With two thirds of Siv’s sleeves finished, I have little more knitting to look forward to on this project. By Monday, I will have moved into the dread finishing stage, with all the grafting and sewing up and weaving in, and of course the moment of truth when I put on the sweater and see whether all my knitting has paid off in a sweater that I will love, or not. This means that I need a new project to begin on Monday.
I have a lot of longer-range knitting plans, including (assuming Siv turns out as well as I hope) another Siv with different stitch patterns and some felted things for Christmas gifts. But before that, I intend to use the remaining green Woolease to make some socks.

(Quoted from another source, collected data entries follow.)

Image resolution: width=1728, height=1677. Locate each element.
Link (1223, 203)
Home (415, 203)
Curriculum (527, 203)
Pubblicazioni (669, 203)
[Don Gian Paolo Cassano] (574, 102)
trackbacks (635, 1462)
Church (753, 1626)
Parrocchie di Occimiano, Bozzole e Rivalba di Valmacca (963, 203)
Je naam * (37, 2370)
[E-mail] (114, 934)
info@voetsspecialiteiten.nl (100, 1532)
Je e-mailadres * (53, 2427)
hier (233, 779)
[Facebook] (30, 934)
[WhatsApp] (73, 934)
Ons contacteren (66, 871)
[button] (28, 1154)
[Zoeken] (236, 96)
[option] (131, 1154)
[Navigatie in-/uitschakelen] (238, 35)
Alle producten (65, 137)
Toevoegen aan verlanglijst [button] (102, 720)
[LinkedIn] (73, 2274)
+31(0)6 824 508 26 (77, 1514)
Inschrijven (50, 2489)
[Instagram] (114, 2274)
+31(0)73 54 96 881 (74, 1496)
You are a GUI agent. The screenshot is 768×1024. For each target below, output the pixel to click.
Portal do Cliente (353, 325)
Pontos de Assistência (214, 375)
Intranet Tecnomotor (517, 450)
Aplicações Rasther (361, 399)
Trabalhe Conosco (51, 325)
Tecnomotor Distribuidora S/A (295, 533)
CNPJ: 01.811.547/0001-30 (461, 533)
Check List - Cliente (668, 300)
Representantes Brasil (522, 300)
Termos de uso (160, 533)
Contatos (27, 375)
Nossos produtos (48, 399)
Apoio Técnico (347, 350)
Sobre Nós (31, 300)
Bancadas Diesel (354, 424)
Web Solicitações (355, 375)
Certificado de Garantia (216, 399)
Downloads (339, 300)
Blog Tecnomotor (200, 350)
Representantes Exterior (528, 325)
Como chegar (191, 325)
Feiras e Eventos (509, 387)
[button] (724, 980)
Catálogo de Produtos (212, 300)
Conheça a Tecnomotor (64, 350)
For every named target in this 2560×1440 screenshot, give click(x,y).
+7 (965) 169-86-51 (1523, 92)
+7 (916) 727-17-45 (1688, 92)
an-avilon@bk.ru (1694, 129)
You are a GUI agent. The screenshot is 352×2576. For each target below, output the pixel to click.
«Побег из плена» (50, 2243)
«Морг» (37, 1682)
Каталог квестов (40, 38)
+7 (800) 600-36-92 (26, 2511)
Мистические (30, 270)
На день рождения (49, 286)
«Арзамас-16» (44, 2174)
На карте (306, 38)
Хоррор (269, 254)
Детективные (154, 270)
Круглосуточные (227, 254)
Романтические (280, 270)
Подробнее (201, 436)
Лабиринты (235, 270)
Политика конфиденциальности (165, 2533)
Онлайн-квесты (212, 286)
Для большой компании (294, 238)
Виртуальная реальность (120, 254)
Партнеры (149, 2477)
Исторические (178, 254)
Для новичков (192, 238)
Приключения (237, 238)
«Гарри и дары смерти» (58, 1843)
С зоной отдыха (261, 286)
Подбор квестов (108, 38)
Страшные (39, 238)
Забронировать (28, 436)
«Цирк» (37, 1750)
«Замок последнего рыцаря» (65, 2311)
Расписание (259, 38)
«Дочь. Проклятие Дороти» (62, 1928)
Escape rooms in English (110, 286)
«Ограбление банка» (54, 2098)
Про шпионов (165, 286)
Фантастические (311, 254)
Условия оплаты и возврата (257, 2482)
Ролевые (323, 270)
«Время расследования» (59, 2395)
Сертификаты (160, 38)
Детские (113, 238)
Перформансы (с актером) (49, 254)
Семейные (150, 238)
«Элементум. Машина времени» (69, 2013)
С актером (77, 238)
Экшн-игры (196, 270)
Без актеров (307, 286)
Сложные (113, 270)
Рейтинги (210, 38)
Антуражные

The knitting of socks has changed since I last knitted any. For one thing, it has become hugely popular. The last time I knitted a pair of socks, it was an anachronistic thing to do. No longer. Socks are now one of the most popular knitting projects, right up there with cell-phone cases.
There are also new ways to knit socks. People now begin their socks at the toe, or knit them on two circular needles. They use numerous different methods for turning the heel and shaping the toe. They add not just lace and cables, but also fur and beads and intarsia patterns. Many people knit both socks of the pair at once, on the same needles. There are also many special new sock yarns, including those that make their own color patterns as you knit and those that include a little bit of reinforcement yarn with each ball.
So there are big decisions to make.I am using up the leftover yarn from Siv, so I do not have to be tempted by Hot Sox or Crazy Feet. And after some intensive communion with my stitch-pattern books, I have decided to use a leaf-pattern lace stitch. But the question of what needles to use is exercising my mind a bit.
On the one hand, it seems that most of the new methods are mostly intended to allow one to avoid double pointed needles. Since I have nothing against DPs, there might not be any advantage in it. On the other hand, it’s hard to carry DP knitting around without having stitches slip off the needles. And it might be nice to try something new. But on the third, or fourth, or maybe just back on the first hand, it seems as though knitting on two long circular needles at once would inevitably leave you with one of them flopping about irritatingly, possibly poking unwary bystanders. I will have to visit the local yarn shop and find someone who has tried both methods and see just how much of a menace to the populace this two-needle method entails.
One thing I can say for sure. As charming as the picture of knitting needles walking around in their socks is, there is no way in the world that you could knit socks on two straight needles as pictured. No wonder the yarn is in such a tangle!